# Exercise prompt
For each line below that contains the word "agent", return that line.
┄┄┄┄┄┄┄┄┄┄┄┄┄┄┄┄┄┄┄┄
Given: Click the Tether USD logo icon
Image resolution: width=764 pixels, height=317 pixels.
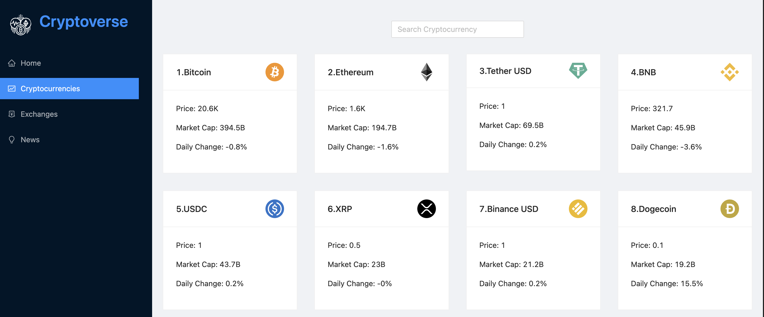Looking at the screenshot, I should click(578, 71).
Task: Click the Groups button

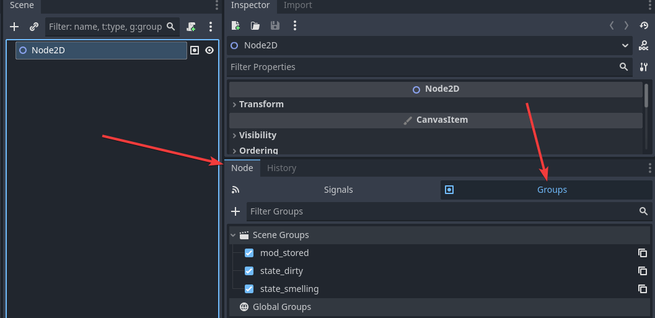Action: [x=552, y=190]
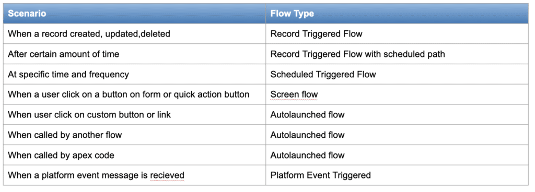Select the platform event message scenario cell
535x192 pixels.
[134, 175]
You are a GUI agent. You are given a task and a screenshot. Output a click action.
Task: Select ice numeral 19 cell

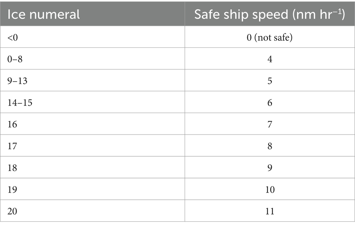coord(93,189)
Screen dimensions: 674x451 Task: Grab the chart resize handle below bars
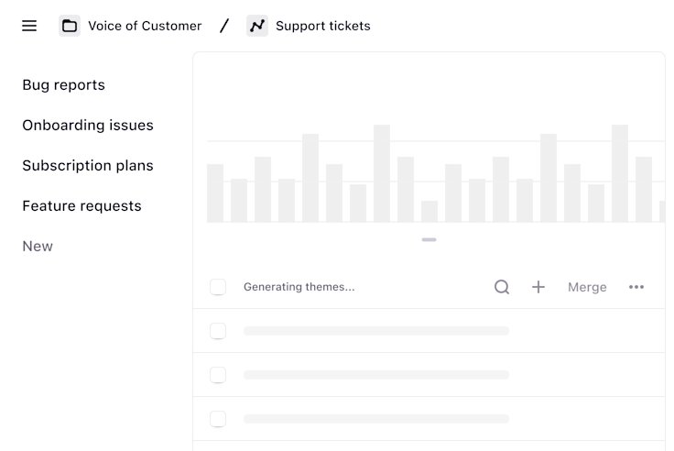coord(429,239)
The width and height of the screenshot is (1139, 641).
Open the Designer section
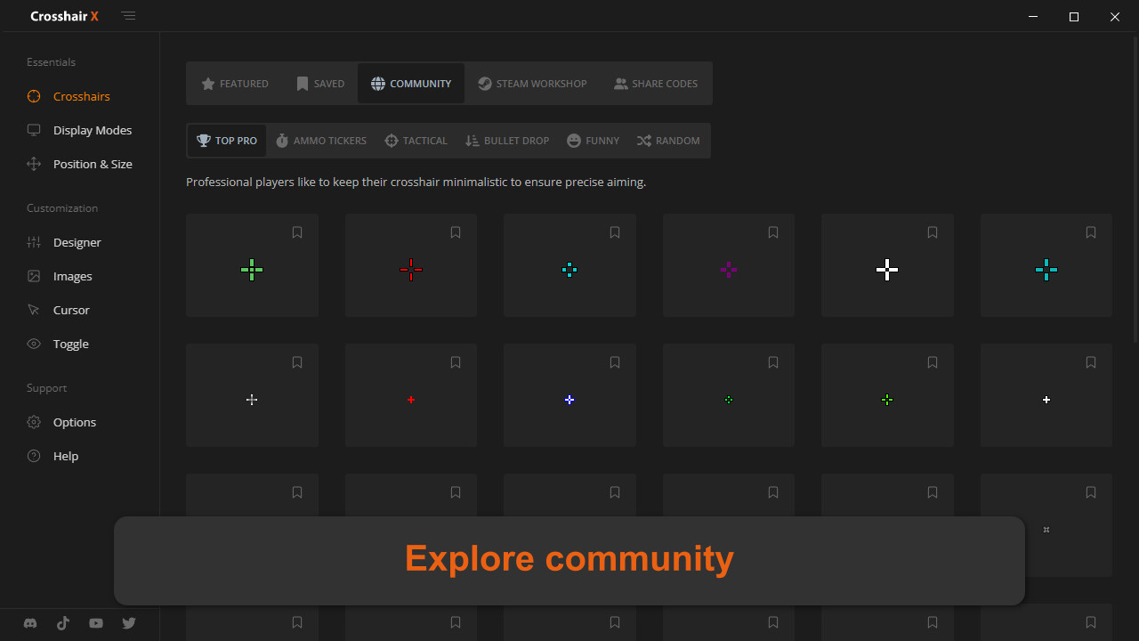coord(77,242)
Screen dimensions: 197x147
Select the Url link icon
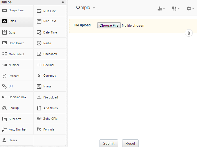coord(5,86)
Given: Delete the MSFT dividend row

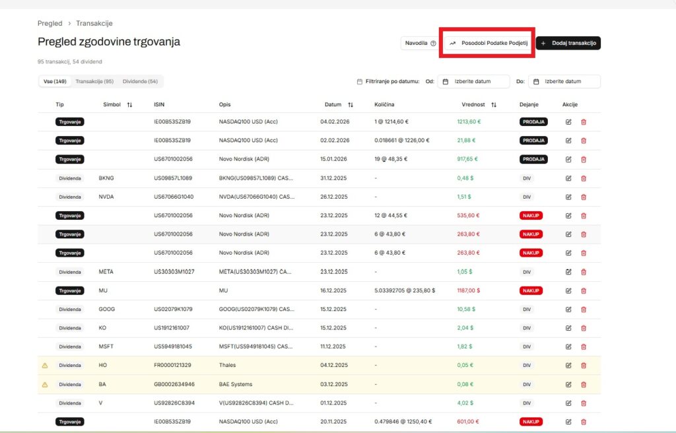Looking at the screenshot, I should (583, 347).
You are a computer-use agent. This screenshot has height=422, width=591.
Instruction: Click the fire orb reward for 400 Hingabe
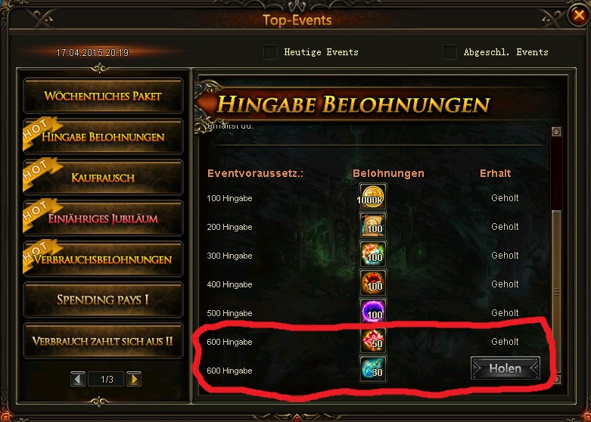point(373,283)
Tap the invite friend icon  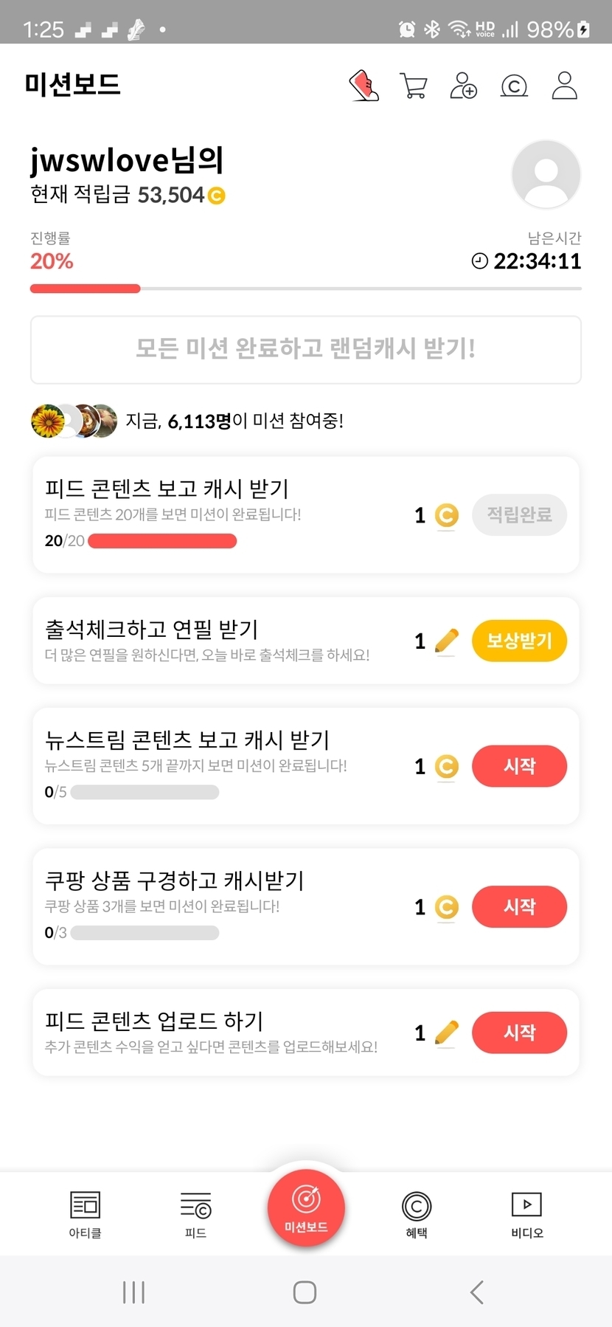(x=463, y=86)
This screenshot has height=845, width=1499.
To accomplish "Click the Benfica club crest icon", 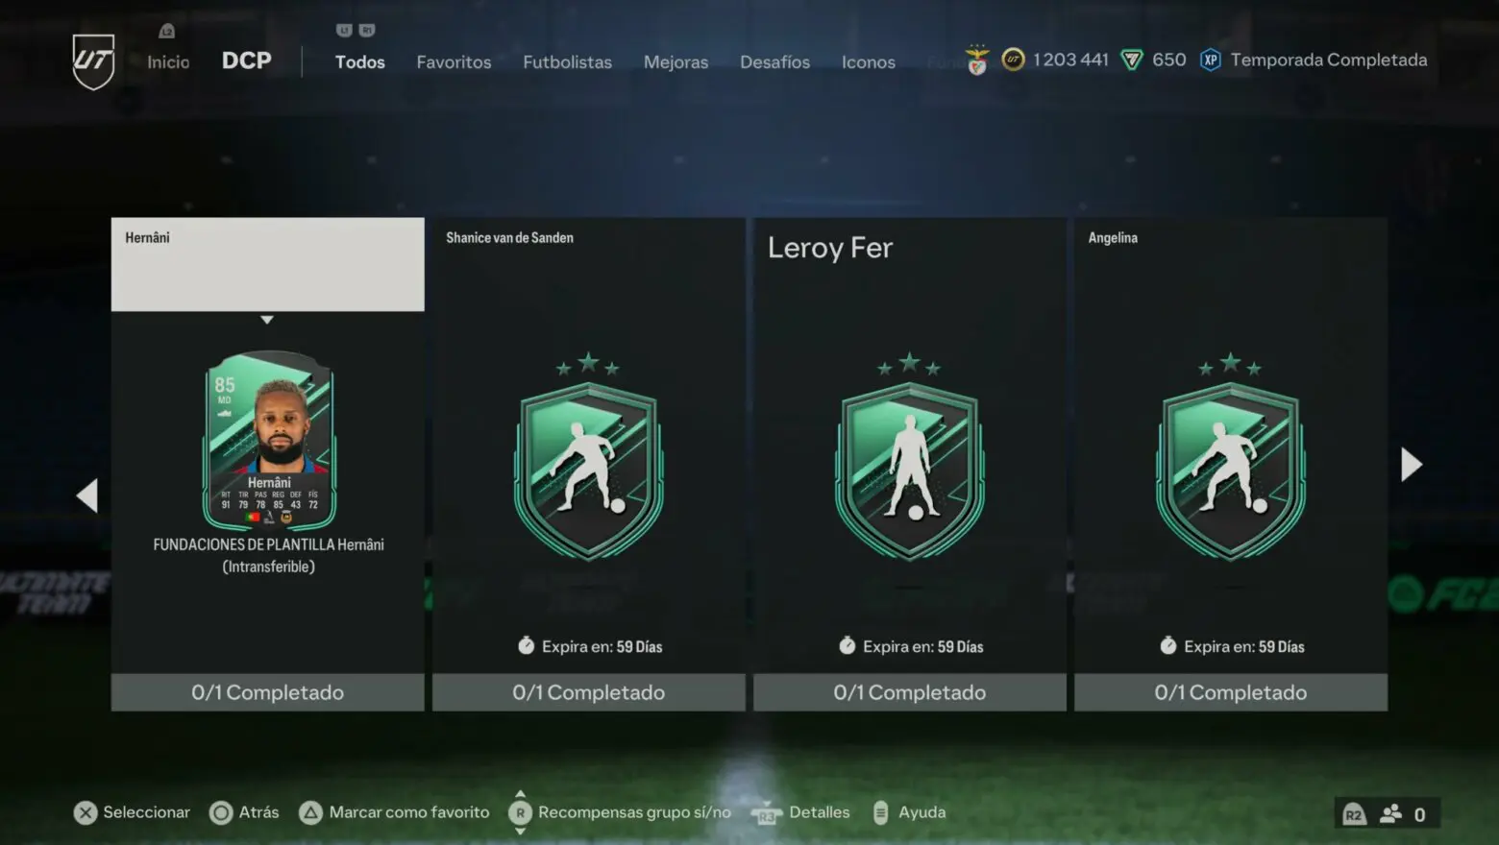I will click(x=977, y=60).
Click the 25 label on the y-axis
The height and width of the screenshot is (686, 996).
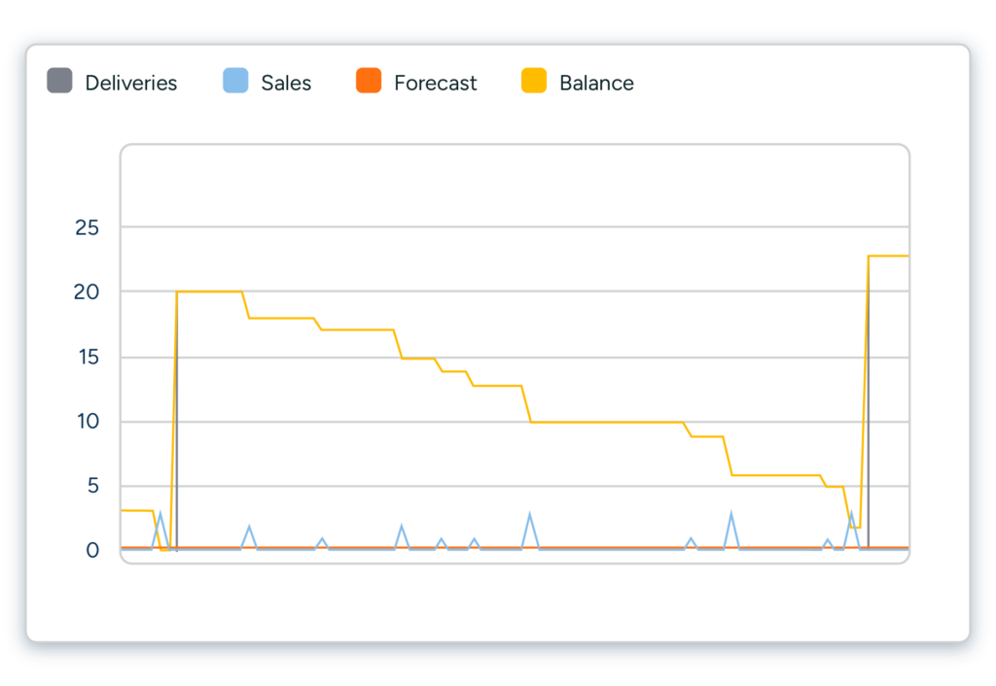point(86,227)
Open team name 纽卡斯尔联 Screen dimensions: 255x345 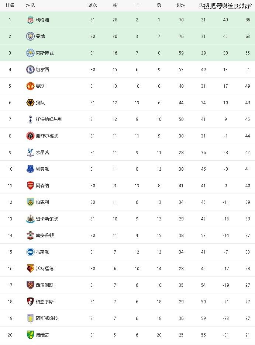pyautogui.click(x=47, y=219)
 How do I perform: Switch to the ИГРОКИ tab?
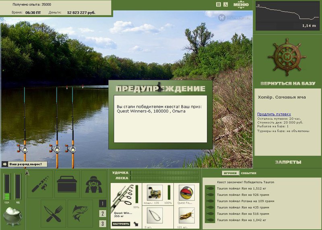[x=230, y=173]
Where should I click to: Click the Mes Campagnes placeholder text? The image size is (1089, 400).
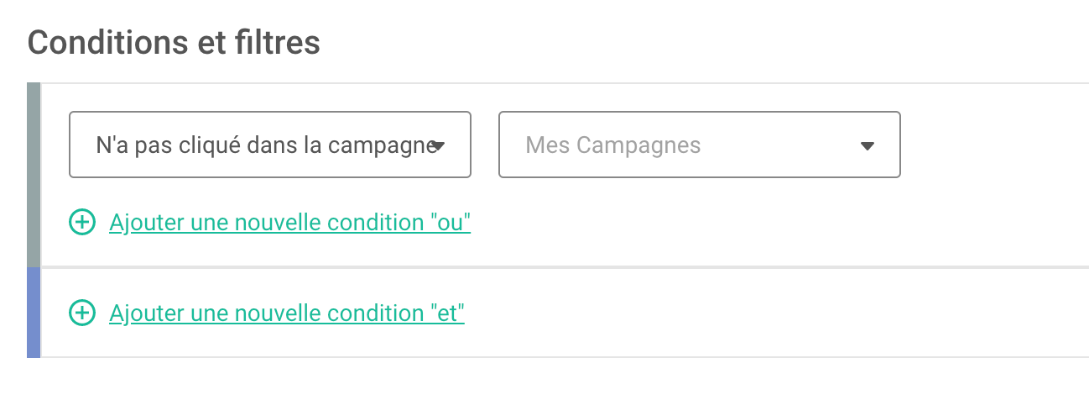[x=613, y=145]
┄┄┄┄┄┄┄┄┄┄┄┄┄┄┄┄┄┄┄┄
# Result of this task
You are a GUI agent. You are given a task and a screenshot. Output a click action.
You are a computer-use agent. This screenshot has height=422, width=591.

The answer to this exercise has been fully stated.